Hamlet/Traduction Hugo, 1865/Le Second Hamlet/Scène XVII
Scène XVII
— Qui sont ceux qui voudraient me parler ?
Des matelots, monsieur ; — ils disent qu’ils ont des lettres pour vous.
Qu’ils entrent !
— J’ignore de quelle partie du monde — ce salut peut me venir, si ce n’est du seigneur Hamlet. —
Dieu vous bénisse, seigneur !
Qu’il te bénisse aussi !
Il le fera, monsieur, si ça lui plaît. Voici une lettre pour vous, monsieur ; elle est de l’ambassadeur qui s’était embarqué pour l’Angleterre ; si toutefois votre nom est Horatio, ainsi qu’on me l’a fait savoir.

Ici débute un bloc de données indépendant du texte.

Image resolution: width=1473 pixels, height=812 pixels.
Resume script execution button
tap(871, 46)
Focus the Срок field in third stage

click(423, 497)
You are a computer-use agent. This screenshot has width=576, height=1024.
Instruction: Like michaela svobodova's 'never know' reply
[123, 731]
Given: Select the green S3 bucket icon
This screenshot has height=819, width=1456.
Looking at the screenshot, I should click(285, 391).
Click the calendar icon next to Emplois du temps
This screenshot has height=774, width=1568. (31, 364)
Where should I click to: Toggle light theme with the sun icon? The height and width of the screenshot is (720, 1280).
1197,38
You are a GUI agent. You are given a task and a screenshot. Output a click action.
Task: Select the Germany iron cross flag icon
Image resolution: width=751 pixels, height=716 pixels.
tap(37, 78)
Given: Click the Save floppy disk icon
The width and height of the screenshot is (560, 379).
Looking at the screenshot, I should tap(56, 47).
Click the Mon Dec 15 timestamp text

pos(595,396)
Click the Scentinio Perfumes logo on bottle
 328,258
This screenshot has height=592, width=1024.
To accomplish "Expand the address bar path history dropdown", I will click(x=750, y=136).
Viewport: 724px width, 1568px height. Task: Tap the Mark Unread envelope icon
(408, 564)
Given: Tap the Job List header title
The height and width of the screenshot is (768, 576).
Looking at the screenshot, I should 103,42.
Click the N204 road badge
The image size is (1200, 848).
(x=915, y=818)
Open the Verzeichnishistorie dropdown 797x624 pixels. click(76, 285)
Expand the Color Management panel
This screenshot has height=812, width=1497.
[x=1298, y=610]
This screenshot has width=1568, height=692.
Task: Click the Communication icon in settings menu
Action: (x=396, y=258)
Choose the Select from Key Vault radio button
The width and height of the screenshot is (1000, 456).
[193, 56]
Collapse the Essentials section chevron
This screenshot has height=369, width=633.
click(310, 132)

« Horatio, quand tu auras parcouru ces lignes, donne à ces gens les moyens d’arriver jusqu’au roi : ils ont des lettres pour lui. À peine étions-nous vieux de deux jours en mer, qu’un pirate, armé en guerre, nous a donné la chasse. Voyant que nous étions moins bons voiliers que lui, nous avons déployé la hardiesse du désespoir. Le grappin a été jeté et je suis monté à l’abordage ; tout à coup leur navire s’est dégagé du nôtre, et seul, ainsi, je suis resté leur prisonnier. Ils ont agi avec moi en bandits miséricordieux, mais ils savaient ce qu’ils faisaient : je suis destiné à leur être d’un bon rapport. Fais parvenir au roi les lettres que je lui envoie, et viens me rejoindre aussi vite que si tu fuyais la mort. J’ai à te dire à l’oreille des paroles qui te rendront muet ; pourtant elles seront encore trop faibles pour le calibre de la vérité. Ces braves gens te conduiront où je suis. Rosencrantz et Guildenstern continuent leur route vers l’Angleterre. J’ai beaucoup à te parler sur leur compte. Adieu ! Celui que tu sais être à toi,
— Venez, je vais vous donner le moyen de remettre ces lettres, — et dépêchez-vous, pour que vous puissiez me conduire plus vite — vers celui de qui vous les tenez.